GIVEN PASSAGE =
University mental health services face strain as demand rises 50%
The number of students seeking counselling at university has rocketed by 50% in the last five years, according to figures obtained by the Guardian.
As tens of thousands of teenagers leave their family homes this week and begin to arrive on campuses for freshers’ week, research shows that university counselling services are under increasing pressure as demand grows.
Heads of university counselling services say they are seeing more students arrive with existing psychological or mental health conditions. Some counselling services are under-resourced, and students are seeking help against a backdrop of mounting pressure to get the best possible degree, in order to secure a good job to pay off their debts from student loans.
“What used to happen was that in the first year people played hard,” said one head of counselling. “But now they are coming in already worried that they need to do well. They are far more vulnerable.”
The increasing number of international students is also a factor, with many under even greater pressure to succeed, coming from families who may have saved up for years to send one of their children to a UK university.

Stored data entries

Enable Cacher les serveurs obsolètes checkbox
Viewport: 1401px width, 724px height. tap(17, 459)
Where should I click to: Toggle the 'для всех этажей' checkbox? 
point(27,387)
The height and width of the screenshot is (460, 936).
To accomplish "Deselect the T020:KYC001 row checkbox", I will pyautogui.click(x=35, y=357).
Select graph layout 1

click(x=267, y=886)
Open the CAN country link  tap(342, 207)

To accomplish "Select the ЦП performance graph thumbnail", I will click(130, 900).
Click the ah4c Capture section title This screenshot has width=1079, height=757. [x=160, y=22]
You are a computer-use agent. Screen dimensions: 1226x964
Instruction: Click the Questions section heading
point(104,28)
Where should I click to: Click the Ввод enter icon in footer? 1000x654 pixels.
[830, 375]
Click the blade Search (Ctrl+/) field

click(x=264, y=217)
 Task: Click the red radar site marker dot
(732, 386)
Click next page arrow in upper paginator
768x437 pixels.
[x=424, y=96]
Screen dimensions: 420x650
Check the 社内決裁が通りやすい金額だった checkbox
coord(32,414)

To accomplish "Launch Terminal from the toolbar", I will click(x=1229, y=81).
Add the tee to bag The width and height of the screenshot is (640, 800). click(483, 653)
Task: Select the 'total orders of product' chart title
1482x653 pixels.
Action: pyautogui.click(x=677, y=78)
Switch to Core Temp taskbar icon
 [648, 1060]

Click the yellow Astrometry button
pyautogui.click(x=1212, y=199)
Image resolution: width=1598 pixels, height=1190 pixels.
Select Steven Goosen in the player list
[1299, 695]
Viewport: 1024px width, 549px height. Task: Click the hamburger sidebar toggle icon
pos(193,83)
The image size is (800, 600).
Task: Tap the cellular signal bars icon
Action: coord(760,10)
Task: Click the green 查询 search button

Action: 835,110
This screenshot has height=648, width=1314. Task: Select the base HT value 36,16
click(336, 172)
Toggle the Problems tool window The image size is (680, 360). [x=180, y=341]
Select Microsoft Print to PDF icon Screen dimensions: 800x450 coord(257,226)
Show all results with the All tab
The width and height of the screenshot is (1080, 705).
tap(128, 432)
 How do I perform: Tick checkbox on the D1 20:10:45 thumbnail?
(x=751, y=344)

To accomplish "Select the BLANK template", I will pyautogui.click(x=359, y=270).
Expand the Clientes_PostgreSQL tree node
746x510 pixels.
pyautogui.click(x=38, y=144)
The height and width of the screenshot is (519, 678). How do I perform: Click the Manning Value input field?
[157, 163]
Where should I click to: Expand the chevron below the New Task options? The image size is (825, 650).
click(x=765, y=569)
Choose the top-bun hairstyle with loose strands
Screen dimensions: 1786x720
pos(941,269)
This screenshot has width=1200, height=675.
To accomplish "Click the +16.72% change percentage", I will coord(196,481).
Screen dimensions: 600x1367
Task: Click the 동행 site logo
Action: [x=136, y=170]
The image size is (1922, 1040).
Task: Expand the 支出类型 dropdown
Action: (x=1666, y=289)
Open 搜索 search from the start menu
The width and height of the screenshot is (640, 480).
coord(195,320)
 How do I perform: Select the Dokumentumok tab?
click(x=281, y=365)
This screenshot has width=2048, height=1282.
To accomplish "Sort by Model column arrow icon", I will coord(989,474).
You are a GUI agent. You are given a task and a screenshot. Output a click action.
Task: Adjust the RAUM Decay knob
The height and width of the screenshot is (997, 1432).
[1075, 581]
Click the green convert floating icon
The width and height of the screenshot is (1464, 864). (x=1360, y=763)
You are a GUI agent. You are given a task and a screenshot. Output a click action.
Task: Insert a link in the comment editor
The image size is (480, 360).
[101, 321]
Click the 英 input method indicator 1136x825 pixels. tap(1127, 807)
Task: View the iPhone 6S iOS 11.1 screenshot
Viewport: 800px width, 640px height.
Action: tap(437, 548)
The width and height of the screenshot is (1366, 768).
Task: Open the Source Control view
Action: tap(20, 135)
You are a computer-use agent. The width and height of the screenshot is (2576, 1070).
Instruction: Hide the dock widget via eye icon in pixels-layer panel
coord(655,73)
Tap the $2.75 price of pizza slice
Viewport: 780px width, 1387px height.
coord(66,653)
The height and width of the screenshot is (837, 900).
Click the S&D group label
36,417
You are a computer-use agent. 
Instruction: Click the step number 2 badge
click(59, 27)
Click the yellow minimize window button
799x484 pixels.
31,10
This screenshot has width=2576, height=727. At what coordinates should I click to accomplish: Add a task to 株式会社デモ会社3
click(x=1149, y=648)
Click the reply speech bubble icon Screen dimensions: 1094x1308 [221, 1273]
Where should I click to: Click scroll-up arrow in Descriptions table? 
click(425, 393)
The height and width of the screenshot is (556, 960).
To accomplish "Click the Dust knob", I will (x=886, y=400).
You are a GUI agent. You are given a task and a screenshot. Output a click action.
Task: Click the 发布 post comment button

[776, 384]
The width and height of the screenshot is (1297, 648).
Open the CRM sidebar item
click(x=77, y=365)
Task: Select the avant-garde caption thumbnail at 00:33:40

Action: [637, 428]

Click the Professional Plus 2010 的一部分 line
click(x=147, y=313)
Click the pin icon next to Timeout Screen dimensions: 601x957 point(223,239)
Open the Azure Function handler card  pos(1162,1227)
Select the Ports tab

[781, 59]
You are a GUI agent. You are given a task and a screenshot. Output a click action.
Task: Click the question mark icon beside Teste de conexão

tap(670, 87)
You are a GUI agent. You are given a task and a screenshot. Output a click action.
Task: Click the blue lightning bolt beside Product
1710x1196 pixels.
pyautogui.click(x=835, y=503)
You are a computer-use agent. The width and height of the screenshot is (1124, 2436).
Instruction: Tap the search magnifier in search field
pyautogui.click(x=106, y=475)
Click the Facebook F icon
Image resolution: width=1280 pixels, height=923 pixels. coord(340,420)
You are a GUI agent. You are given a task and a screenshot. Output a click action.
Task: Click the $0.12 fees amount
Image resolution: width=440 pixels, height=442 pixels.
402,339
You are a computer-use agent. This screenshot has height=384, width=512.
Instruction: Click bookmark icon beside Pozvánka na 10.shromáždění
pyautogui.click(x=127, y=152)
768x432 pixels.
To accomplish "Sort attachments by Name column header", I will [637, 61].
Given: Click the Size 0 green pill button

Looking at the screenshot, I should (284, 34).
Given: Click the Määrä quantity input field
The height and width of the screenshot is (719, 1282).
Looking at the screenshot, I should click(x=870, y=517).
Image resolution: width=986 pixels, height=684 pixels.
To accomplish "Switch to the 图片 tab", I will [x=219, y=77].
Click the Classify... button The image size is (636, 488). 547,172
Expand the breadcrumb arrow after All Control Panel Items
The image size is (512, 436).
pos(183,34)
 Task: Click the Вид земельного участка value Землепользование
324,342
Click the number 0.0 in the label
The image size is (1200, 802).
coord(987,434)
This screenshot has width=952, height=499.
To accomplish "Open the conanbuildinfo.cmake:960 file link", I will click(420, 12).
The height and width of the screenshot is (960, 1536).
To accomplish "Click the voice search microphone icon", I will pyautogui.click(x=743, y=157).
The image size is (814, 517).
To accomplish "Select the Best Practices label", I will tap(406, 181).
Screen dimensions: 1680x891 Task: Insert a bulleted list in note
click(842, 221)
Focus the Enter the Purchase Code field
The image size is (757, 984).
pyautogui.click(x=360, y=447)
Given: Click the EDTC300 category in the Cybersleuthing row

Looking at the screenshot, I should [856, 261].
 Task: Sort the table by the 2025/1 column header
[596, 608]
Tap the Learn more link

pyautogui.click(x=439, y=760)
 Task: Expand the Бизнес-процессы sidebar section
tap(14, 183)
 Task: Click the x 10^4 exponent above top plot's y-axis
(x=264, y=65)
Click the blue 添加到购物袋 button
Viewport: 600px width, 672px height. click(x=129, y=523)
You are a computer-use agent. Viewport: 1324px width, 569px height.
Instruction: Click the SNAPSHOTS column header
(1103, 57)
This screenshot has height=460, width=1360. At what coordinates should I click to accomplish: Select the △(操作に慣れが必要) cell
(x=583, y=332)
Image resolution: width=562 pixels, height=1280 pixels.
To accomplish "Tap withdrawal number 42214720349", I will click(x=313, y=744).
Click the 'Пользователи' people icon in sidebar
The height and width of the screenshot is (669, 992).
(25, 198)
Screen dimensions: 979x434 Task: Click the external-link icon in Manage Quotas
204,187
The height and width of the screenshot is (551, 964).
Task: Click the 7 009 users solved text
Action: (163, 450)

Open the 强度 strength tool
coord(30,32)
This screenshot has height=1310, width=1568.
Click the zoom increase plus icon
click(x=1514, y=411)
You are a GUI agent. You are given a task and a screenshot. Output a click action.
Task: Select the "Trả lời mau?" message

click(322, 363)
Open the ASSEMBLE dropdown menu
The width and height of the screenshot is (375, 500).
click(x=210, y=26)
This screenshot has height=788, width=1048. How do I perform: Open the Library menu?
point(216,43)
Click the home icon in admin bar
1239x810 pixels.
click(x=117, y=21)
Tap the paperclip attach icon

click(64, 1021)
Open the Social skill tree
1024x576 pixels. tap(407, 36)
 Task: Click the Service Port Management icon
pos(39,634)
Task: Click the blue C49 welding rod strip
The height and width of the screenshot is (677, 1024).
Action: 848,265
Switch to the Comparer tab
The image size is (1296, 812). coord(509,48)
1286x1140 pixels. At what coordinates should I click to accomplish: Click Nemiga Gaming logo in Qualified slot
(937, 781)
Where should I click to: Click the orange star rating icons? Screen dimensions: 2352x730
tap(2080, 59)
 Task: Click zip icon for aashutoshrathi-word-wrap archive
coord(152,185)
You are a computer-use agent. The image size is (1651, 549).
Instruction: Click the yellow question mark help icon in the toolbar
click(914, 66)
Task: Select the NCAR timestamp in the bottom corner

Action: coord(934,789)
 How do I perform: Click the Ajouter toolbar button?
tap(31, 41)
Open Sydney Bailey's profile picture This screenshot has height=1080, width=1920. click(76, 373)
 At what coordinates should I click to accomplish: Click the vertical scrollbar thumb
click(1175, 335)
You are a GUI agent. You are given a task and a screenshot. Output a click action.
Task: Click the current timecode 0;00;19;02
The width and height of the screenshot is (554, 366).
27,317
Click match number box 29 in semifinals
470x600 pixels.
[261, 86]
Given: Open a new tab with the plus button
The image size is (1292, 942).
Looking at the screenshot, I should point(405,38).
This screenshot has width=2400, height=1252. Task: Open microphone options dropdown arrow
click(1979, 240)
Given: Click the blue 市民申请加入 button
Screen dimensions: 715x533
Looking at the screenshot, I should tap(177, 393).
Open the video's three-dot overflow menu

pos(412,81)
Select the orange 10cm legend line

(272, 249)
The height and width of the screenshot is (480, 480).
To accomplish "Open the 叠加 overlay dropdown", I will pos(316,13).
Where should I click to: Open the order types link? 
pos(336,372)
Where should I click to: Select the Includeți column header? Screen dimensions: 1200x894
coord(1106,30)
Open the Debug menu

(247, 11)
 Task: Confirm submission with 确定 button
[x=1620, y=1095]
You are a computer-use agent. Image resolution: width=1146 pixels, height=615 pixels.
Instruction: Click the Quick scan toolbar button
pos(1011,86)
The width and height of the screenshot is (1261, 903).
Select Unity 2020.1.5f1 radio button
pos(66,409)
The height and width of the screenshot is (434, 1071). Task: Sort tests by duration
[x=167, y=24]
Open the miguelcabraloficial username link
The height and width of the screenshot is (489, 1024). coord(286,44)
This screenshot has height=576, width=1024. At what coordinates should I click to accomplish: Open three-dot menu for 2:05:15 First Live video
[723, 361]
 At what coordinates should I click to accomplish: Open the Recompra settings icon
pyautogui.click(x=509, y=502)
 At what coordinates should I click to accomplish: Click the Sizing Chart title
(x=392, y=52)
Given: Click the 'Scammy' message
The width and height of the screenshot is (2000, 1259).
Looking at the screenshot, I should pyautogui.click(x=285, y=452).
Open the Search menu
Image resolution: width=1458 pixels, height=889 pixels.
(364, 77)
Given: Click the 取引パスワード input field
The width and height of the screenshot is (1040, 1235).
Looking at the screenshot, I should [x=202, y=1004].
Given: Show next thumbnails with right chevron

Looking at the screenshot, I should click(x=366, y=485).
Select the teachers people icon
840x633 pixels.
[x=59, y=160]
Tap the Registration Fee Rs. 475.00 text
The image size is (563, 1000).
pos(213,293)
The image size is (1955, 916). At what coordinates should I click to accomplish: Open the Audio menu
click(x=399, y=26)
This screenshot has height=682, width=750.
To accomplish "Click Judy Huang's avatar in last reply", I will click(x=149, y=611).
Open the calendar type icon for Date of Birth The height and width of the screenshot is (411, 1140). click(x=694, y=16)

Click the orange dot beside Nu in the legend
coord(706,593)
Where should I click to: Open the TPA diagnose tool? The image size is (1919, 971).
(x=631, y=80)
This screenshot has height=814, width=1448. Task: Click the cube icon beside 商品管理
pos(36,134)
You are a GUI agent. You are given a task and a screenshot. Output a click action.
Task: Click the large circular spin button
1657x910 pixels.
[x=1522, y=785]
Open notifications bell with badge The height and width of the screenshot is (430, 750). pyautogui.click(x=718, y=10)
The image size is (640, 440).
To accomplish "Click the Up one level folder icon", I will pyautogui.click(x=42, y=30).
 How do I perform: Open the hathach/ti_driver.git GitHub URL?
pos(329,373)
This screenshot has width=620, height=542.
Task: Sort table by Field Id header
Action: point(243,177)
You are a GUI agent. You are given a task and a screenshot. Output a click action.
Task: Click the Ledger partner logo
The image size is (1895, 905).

THE PROBLEM = Can you transcribe the article on university counseling demand in full, word for word? These lines have nothing to do with the article on university counseling demand.

RESPONSE BOX =
University mental health services face strain as demand rises 50%
The number of students seeking counselling at university has rocketed by 50% in the last five years, according to figures obtained by the Guardian.
As tens of thousands of teenagers leave their family homes this week and begin to arrive on campuses for freshers’ week, research shows that university counselling services are under increasing pressure as demand grows.
Heads of university counselling services say they are seeing more students arrive with existing psychological or mental health conditions. Some counselling services are under-resourced, and students are seeking help against a backdrop of mounting pressure to get the best possible degree, in order to secure a good job to pay off their debts from student loans.
“What used to happen was that in the first year people played hard,” said one head of counselling. “But now they are coming in already worried that they need to do well. They are far more vulnerable.”
The increasing number of international students is also a factor, with many under even greater pressure to succeed, coming from families who may have saved up for years to send one of their children to a UK university.